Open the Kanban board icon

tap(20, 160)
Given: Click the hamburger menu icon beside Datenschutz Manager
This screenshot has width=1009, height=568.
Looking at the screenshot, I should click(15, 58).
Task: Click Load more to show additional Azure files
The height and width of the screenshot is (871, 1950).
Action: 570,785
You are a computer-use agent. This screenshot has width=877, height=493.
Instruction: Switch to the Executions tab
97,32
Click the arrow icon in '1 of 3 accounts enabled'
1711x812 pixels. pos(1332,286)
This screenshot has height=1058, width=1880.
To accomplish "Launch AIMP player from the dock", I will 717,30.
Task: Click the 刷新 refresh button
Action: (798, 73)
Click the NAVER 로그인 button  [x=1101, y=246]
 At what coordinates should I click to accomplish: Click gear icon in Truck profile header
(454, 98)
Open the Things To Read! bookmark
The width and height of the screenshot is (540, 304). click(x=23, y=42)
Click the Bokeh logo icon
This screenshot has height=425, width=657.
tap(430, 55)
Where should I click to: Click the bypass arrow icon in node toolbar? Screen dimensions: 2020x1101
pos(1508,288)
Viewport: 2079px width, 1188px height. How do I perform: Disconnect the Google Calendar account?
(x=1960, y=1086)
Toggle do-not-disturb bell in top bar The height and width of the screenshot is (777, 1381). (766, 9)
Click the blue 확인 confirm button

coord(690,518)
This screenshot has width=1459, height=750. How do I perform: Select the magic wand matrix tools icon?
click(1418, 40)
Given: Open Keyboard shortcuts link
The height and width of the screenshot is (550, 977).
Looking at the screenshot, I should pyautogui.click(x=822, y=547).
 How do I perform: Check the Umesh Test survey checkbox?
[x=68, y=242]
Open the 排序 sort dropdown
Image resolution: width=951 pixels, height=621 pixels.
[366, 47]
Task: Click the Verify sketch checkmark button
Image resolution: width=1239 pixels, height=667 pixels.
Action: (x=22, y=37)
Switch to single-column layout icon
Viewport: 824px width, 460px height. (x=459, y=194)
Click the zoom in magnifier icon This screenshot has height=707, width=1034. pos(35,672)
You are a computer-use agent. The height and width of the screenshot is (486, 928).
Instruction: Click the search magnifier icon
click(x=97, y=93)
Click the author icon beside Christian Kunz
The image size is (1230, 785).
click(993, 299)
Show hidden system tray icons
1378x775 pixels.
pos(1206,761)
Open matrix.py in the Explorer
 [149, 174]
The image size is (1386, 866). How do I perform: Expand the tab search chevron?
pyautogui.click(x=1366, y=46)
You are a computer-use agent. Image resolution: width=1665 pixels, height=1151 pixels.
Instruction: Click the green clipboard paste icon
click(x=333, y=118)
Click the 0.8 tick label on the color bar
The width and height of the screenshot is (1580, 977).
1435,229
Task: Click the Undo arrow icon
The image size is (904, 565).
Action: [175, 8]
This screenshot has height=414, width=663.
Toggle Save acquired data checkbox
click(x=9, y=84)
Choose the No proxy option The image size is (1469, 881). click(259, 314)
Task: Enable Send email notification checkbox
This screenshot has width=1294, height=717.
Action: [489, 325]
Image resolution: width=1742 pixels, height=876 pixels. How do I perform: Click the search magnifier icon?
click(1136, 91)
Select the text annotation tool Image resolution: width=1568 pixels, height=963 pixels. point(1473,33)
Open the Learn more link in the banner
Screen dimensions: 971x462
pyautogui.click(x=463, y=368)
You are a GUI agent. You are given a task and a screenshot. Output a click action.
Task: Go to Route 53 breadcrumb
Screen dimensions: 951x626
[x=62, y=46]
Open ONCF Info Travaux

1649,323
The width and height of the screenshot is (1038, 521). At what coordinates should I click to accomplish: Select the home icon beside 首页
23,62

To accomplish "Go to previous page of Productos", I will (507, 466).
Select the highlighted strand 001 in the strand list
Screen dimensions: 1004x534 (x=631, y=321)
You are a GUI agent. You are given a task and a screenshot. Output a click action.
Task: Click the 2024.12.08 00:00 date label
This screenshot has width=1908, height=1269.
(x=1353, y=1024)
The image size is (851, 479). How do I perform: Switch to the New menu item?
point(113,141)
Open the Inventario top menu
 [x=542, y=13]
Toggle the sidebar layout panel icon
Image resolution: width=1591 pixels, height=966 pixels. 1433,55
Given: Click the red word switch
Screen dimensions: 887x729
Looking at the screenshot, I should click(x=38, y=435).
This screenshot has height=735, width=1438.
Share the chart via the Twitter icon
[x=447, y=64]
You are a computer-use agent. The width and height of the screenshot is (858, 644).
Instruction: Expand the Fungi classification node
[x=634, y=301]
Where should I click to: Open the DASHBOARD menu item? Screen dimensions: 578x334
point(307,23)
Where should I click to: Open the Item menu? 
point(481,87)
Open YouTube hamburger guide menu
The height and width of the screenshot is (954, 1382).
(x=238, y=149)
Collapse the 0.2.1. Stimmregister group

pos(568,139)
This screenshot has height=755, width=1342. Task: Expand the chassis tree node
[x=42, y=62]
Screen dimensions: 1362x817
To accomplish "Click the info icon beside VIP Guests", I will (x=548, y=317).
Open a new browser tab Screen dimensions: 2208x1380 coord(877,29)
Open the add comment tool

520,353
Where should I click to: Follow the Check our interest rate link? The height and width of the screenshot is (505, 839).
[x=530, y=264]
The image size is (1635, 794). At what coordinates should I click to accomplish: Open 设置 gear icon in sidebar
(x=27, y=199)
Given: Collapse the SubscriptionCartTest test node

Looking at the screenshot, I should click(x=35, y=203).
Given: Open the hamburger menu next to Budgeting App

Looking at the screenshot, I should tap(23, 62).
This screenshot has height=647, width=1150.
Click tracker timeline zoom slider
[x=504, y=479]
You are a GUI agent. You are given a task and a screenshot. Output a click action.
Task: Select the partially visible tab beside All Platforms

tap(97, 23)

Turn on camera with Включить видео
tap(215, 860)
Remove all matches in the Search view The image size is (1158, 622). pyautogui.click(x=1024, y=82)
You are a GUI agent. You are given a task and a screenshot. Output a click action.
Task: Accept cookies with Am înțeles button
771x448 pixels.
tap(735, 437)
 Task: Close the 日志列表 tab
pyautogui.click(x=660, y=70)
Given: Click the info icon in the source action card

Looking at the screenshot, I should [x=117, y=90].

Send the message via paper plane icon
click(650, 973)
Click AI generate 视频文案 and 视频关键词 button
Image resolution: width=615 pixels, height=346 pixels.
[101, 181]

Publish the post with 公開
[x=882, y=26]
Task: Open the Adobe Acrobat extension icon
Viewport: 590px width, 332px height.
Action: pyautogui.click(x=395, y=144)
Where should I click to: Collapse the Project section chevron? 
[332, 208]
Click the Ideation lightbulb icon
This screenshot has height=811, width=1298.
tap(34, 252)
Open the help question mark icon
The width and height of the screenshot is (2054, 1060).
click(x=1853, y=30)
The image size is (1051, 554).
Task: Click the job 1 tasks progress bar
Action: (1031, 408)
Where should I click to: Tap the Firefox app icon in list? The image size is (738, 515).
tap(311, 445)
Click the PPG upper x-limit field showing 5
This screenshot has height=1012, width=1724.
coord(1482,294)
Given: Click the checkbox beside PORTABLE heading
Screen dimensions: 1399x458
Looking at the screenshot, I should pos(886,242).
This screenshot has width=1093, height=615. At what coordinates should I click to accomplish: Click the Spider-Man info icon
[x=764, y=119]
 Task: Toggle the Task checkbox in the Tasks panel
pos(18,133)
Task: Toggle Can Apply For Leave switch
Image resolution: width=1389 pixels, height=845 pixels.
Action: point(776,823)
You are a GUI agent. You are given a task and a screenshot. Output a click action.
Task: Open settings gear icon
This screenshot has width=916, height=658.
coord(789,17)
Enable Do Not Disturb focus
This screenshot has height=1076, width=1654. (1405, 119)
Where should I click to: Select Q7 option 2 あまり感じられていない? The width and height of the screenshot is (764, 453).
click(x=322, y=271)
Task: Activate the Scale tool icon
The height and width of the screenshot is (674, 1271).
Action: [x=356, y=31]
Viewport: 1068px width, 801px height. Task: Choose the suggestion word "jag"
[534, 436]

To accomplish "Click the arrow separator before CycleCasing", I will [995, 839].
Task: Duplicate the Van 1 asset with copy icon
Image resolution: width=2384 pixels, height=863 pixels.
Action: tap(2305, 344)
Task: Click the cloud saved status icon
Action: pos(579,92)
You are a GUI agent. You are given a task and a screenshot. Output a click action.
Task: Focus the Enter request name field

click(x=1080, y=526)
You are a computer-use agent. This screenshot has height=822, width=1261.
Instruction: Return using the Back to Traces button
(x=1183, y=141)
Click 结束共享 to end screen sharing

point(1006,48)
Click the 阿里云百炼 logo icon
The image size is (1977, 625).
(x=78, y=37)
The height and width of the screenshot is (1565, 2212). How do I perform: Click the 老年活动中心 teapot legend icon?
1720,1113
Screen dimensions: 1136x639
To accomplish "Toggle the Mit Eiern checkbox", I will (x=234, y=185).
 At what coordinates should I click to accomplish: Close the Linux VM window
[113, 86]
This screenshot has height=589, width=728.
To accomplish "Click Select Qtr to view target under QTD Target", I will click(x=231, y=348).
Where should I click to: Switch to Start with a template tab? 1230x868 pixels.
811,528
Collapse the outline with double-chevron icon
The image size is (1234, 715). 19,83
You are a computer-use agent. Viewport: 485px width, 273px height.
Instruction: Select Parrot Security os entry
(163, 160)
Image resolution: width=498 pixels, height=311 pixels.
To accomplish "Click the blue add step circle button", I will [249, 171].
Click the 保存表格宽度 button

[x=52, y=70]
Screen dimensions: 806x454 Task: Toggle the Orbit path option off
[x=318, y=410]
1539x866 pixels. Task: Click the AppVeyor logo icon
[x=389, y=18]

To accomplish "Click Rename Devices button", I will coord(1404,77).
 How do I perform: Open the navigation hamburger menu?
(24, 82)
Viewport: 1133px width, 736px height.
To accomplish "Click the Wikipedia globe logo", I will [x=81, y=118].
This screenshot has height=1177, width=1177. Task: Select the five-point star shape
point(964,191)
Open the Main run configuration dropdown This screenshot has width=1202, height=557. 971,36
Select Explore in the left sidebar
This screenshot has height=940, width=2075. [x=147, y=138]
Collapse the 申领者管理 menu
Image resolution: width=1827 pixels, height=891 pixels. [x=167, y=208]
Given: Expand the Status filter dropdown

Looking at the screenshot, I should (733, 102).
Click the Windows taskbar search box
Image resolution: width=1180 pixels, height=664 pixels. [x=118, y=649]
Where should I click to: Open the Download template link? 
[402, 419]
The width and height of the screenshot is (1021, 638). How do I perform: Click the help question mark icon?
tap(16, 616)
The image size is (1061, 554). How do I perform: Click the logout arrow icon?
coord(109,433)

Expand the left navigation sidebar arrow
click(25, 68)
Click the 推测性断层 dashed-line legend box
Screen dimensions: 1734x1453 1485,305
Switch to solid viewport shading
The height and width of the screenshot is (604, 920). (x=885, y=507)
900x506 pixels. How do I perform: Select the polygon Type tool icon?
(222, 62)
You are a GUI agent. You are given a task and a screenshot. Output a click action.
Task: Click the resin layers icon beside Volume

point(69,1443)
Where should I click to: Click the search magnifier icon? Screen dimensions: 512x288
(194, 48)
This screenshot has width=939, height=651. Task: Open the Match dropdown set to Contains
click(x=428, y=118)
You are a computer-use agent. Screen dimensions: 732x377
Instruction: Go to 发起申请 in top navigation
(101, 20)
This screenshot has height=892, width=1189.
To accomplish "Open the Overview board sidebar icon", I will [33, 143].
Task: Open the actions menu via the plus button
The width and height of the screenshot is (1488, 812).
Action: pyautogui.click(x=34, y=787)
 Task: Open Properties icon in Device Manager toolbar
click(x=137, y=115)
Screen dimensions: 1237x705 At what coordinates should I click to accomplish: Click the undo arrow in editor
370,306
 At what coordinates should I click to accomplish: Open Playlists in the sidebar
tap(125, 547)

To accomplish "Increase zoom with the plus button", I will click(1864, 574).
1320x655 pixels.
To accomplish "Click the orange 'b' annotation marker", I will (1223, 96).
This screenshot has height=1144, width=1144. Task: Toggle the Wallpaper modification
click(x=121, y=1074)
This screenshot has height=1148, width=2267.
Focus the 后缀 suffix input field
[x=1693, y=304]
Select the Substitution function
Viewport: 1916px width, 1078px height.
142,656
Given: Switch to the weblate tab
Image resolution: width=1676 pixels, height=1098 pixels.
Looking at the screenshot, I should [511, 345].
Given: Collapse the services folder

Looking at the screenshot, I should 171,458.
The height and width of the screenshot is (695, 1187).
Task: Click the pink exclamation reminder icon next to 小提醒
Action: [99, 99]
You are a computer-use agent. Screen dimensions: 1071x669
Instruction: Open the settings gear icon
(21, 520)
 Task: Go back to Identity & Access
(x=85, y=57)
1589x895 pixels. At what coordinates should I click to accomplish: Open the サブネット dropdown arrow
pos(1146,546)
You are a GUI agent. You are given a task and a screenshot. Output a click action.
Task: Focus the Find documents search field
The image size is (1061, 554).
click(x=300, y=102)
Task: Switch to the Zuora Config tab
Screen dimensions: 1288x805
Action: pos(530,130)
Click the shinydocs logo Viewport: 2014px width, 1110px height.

**What the task asks:** Find the string "label" in the material above, and report every line where it occurs.

**Answer to this task:**
Click the 0.8 tick label on the color bar
Task: Click the 2024.12.08 00:00 date label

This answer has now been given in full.